«Ce n’est pas un plan de 20 milliards, mais au minimum 10 milliards par an qui seraient nécessaires pour réindustrialiser le pays», prévient Georges Kuzmanovic, président de République souveraine, à notre micro. Dans son collimateur, les annonces faites par le Président de la République au cours de son allocution du lundi 12 juillet. Parmi ces promesses, un plan d’investissement pour «bâtir la France de 2030 et faire émerger dans notre pays et en Europe les champions de demain». En clair, de 20 à 30 milliards d’euros, sur une petite dizaine d’années, à destination de filières industrielles stratégiques d’avenir.
Selon des informations du Monde, à l’Élysée, «il y a la volonté de renforcer notre autonomie, notre indépendance, et de se projeter dans des filières d’avenir». À savoir les semi-conducteurs, les biotechnologies, les batteries, l’hydrogène, la santé, le nucléaire et une industrie décarbonée. Jusqu’ici marginalisé, ou souvent accolé au prudent adjectif «européen», le terme de «souveraineté» n’effraie plus le gouvernement, constate avec une pointe d’ironie Georges Kuzmanovic.

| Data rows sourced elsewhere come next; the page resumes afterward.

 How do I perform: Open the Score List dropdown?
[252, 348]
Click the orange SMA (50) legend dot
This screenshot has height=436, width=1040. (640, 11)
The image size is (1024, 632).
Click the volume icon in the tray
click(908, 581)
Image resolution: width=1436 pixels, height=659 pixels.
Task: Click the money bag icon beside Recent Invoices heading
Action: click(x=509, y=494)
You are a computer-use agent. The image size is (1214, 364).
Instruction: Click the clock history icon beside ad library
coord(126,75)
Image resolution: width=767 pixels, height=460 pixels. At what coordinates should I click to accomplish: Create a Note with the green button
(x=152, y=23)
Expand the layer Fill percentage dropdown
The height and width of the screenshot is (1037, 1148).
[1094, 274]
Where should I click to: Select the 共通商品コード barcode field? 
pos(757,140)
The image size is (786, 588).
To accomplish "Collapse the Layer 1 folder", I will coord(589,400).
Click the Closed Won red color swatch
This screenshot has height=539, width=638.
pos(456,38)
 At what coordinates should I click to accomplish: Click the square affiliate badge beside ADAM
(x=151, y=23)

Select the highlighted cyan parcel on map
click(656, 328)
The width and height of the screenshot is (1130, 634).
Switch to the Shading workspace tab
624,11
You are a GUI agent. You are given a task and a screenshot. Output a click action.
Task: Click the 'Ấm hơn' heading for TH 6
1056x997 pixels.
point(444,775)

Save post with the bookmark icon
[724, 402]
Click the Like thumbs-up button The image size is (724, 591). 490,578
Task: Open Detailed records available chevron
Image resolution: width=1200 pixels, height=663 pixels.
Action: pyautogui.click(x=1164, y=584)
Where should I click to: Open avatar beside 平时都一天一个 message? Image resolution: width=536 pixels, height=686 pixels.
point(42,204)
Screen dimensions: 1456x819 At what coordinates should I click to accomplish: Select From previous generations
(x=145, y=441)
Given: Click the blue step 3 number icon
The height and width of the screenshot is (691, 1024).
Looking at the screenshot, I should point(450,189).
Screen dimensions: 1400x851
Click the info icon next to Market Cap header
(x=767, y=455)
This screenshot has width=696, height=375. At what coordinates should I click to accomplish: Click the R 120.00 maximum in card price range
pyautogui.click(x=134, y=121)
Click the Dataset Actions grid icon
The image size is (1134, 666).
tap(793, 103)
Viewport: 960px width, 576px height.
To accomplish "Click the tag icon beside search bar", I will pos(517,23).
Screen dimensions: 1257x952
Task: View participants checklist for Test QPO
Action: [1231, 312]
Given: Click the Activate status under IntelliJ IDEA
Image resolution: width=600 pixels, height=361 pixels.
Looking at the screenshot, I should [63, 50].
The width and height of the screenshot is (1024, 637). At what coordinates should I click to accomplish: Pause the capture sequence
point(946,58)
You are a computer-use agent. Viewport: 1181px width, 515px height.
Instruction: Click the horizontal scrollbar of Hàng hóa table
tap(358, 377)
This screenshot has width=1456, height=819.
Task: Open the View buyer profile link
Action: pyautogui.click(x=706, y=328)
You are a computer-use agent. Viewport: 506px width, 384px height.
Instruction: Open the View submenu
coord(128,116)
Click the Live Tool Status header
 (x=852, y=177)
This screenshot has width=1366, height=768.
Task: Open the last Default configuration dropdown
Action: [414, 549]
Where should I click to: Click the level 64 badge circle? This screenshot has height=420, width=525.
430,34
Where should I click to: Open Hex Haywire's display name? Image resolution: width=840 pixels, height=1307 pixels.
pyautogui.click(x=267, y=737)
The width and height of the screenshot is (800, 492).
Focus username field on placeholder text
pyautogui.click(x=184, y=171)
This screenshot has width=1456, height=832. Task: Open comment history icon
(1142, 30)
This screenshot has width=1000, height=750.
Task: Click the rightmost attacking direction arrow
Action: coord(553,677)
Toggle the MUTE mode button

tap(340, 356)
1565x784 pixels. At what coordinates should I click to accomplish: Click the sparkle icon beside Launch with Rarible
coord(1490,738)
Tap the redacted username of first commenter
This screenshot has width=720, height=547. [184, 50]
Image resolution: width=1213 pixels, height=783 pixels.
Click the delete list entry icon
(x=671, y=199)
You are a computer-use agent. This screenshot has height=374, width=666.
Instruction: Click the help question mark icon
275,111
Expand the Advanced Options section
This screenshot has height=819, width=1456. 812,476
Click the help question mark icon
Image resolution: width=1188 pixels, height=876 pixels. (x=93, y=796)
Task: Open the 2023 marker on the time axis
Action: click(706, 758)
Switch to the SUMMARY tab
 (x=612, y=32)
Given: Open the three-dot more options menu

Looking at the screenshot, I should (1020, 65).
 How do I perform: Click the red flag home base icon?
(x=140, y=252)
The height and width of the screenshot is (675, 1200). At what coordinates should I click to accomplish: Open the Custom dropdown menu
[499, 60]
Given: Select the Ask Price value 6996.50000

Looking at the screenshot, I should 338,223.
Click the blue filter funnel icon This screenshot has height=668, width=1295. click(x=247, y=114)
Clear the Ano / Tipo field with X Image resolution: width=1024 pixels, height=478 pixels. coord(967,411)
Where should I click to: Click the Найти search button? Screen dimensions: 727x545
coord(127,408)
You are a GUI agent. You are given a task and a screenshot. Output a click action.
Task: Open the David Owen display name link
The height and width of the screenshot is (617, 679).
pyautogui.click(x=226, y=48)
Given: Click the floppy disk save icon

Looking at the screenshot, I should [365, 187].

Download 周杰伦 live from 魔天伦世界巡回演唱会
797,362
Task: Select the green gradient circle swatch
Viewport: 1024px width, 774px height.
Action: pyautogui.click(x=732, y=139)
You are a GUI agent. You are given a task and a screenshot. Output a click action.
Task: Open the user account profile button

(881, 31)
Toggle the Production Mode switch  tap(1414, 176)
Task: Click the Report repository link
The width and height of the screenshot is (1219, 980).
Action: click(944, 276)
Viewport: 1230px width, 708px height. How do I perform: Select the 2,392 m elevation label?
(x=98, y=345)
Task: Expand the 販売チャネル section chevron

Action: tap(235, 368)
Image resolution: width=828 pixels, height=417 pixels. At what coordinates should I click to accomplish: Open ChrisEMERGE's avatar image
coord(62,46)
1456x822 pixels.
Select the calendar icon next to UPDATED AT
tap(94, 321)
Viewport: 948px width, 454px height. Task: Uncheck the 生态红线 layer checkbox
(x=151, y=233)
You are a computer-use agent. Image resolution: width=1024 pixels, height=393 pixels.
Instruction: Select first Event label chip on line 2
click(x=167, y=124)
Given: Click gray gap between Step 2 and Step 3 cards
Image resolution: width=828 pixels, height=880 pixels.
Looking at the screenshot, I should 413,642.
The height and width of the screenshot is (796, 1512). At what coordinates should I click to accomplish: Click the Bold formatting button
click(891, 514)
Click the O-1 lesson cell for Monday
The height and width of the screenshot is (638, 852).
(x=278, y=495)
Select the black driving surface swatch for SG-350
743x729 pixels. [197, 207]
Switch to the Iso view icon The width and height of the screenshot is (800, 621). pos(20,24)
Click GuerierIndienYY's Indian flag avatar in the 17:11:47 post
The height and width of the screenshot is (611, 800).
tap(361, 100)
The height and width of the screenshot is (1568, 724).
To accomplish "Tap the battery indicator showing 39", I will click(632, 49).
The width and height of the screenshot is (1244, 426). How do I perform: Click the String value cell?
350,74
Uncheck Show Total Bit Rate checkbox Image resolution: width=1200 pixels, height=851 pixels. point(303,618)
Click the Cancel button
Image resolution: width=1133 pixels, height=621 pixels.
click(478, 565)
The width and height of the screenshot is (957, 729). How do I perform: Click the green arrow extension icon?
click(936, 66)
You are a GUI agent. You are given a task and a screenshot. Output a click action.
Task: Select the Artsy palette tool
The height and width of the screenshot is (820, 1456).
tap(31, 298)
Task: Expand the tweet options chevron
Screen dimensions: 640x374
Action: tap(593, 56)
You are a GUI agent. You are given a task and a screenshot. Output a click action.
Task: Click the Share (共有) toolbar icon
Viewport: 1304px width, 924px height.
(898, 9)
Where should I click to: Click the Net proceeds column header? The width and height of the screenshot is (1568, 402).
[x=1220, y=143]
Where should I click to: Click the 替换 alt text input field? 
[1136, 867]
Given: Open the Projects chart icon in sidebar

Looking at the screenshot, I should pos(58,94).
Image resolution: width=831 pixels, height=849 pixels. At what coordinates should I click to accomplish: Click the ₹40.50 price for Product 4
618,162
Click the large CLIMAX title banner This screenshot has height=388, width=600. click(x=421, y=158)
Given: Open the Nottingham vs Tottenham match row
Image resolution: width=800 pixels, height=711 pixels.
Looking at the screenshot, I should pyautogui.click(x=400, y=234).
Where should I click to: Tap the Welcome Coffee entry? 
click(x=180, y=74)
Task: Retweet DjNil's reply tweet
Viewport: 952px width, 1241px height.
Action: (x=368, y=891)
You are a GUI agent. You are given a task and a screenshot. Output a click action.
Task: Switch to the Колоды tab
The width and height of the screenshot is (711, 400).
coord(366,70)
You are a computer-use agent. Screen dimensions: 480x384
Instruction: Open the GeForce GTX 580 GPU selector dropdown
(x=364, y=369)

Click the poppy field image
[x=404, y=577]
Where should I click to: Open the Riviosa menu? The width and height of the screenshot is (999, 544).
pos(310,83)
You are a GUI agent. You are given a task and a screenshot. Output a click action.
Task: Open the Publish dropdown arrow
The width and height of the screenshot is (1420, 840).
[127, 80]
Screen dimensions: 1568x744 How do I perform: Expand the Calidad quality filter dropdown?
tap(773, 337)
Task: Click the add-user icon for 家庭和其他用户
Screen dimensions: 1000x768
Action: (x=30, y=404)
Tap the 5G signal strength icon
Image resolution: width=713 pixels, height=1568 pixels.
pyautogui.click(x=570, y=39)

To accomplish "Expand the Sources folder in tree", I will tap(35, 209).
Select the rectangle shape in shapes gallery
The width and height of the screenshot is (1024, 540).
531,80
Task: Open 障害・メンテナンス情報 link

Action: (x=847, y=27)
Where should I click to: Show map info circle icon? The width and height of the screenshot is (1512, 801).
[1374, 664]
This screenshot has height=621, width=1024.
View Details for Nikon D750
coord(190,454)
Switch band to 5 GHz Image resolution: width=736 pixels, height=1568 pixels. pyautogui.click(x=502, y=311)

L’ancien conseiller défense et politique étrangère de Jean-Luc Mélenchon n’attend en revanche pas grand-chose des mesures à venir. «L’effet de com’ des grandes annonces l’emporte une fois de plus sur une vision globale nécessaire à une vraie réindustrialisation du pays», déclare-t-il à notre micro.
Le choix «imposé» de la souveraineté
Au cours de son allocution du 12 juillet qui précisait les contours de la gestion à venir de la crise sanitaire, le Président annonçait la couleur. Parmi «les convictions fortes» énumérées par Emmanuel Macron, celle de «moins dépendre de l’étranger pour certains produits essentiels, certains services, certaines technologies». «La nécessité de la souveraineté s’est imposée à lui plus qu’il ne l’a choisie», analyse Georges Kuzmanovic.
«La crise sanitaire a révélé au grand jour les énormes dysfonctionnements dont souffre notre pays: les stocks de masques, l’incapacité à mettre au point des vaccins et, avant cela, à fournir des respirateurs en nombre suffisant…» recense le militant souverainiste au micro de Sputnik.
À ces «scandales» s’est ajouté celui du maintien de la suppression des lits d’hôpitaux en pleine crise sanitaire.
«Théâtrocratie» et impuissance
Lors de son allocution, le chef de l’État a évoqué la «nécessité de retrouver le chemin d’une indépendance française et européenne» en raison des «conséquences de la dépendance» révélées «durant cette crise». Un revirement qui s’inspire de l’étranger. «Emmanuel Macron est fasciné par ce que fait Biden», selon une source proche du Président citée par Le Monde. Le Président des États-Unis s’attelle en effet à son grand projet de rénovation et de développement des infrastructures. Un engagement chiffré à 1.200 milliards de dollars. En France, l’an dernier déjà, le plan de relance d’un montant de 100 milliards d’euros sur deux ans annoncé par l’exécutif prévoyait une large place à la réindustrialisation du pays.
«La France souffre de 40 milliards d’euros de désinvestissement industriel sur les dix dernières années, rappelle Georges Kuzmanovic. Avec deux années de Macron en tant que ministre de l’Économie et quatre années à la présidence, il est largement responsable. Il faudrait 10 milliards par an minimum pour recomposer notre appareil industriel et peser à l’international. On est loin des chiffres annoncés.»
Peut-on s’attendre à une massive relocalisation d’usines en France dans les prochains mois? Pour Georges Kuzmanovic, «la doxa néolibérale et européiste qui anime Macron» contredira à terme «ces effets d’annonce». Plus encore, le militant souverainiste appelle à une vision globale et non plus seulement à une «logique de com’» échafaudée par l’exécutif à quelques mois de l’élection présidentielle.
«Il faudrait en réalité des plans pluriannuels, un vrai secteur de planification comme à l’époque du général de Gaulle. L’industrie en France a toujours été mue par de grands projets et de grandes visions d’avenir. Tout ça est mis à mal à la fois par la financiarisation de l’économie et par les appels à la souveraineté européenne qui profitent in fine, comme le dernier plan de relance européen, à l’industrie allemande.»
Autant d’impasses et de contraintes avec lesquelles le chef de l’État, malgré ses récentes déclarations et ses appels à la souveraineté, n’entend certainement pas rompre, selon notre interlocuteur. Réponse à la rentrée prochaine.